Each record should be given again exactly, and any picture in it left out.

(Saved data entries):
──────────────────────────────
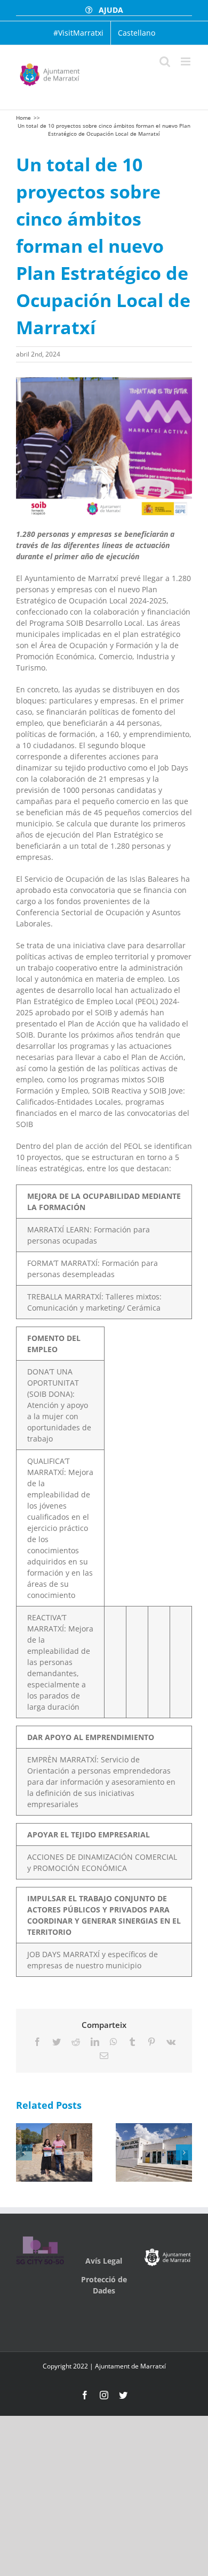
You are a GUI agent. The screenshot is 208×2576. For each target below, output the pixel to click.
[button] (24, 2152)
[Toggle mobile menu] (186, 61)
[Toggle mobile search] (164, 61)
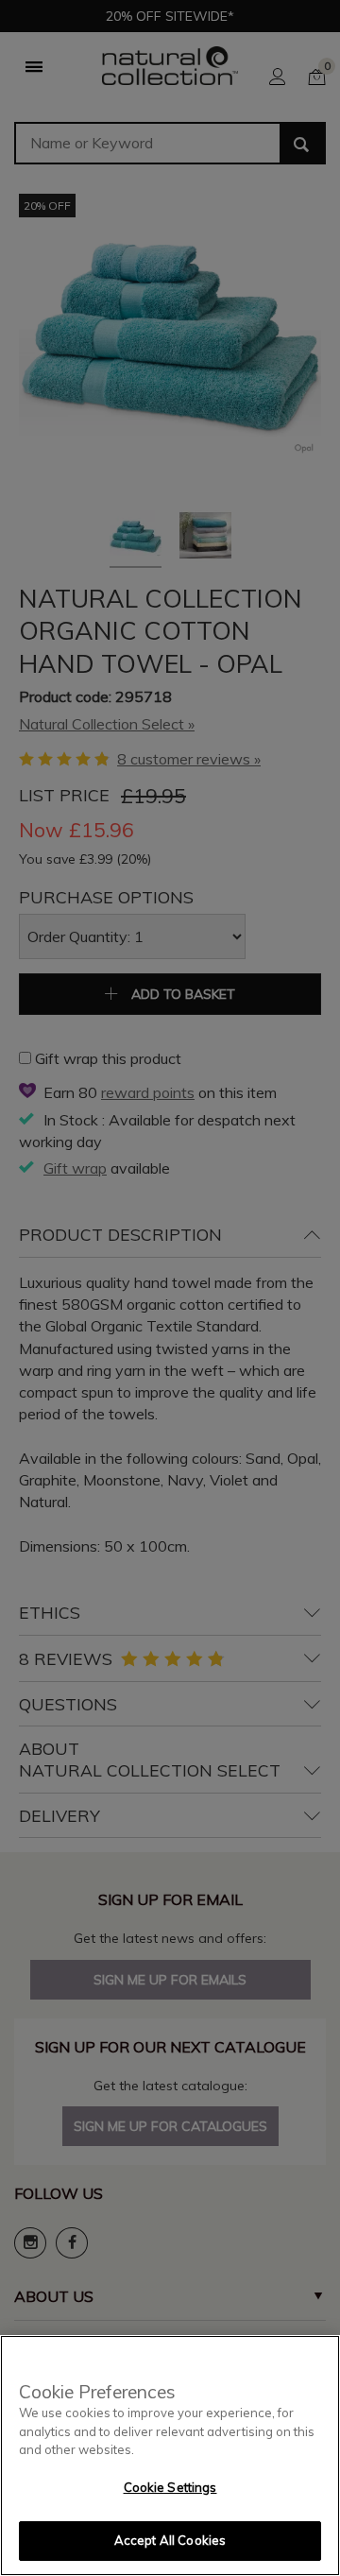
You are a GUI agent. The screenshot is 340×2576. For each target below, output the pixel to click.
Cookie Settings (170, 2487)
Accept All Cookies (170, 2540)
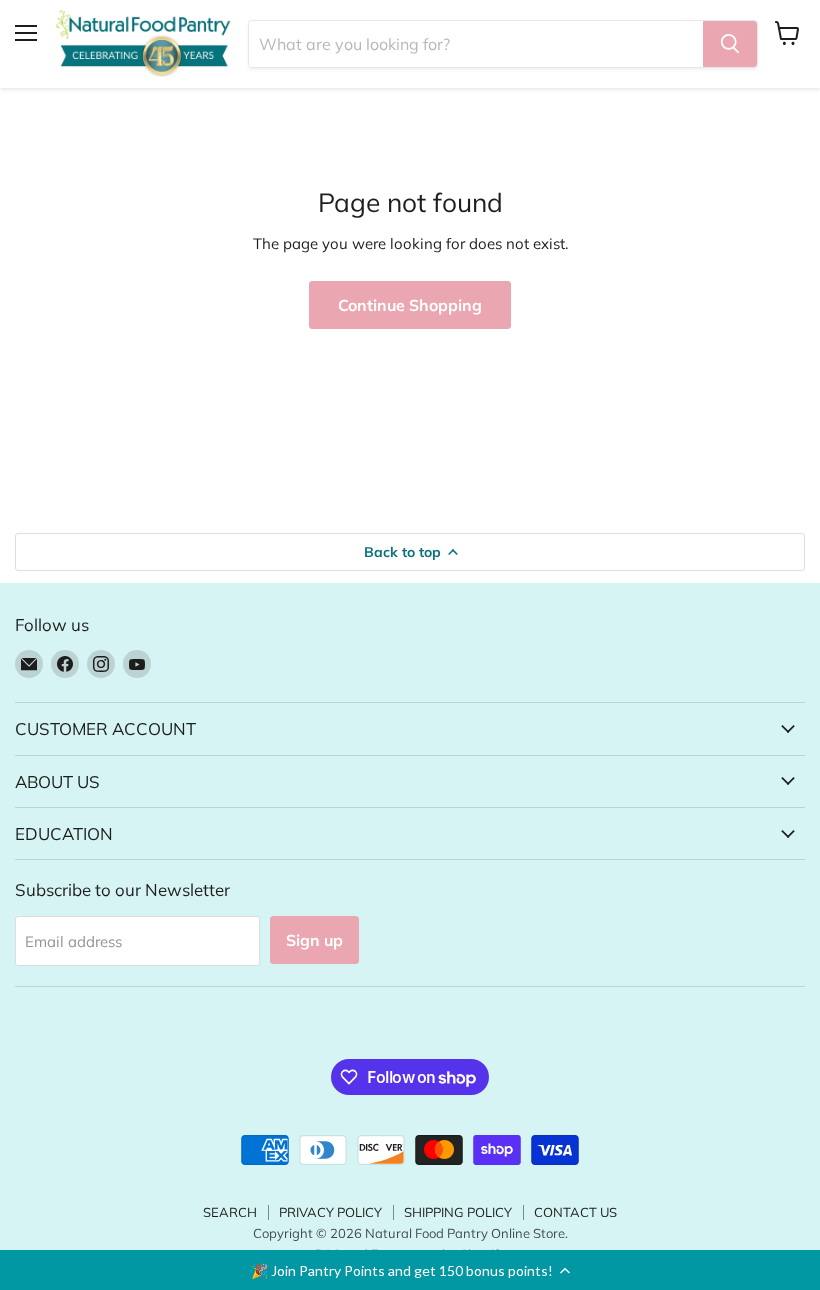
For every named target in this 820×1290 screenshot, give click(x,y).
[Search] (730, 44)
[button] (410, 1270)
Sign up (314, 940)
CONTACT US (575, 1212)
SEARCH (230, 1212)
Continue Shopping (410, 305)
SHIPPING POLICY (458, 1212)
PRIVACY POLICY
──────────────────────────────
(Exercise answer):
You are a GUI agent. The screenshot is 208×2576. For each target below, output the pixel to click.
[button] (24, 2152)
[Toggle mobile menu] (186, 61)
[Toggle mobile search] (164, 61)
You are a GUI agent. The screenshot is 340×2576. For each target below, output the pixel to click.
Cookie Settings (170, 2487)
Accept All Cookies (170, 2540)
For every named target in this 820×1290 screenshot, give click(x,y).
[Search] (730, 44)
[button] (410, 1270)
Sign up (314, 940)
CONTACT US (575, 1212)
SEARCH (230, 1212)
Continue Shopping (410, 305)
SHIPPING POLICY (458, 1212)
PRIVACY POLICY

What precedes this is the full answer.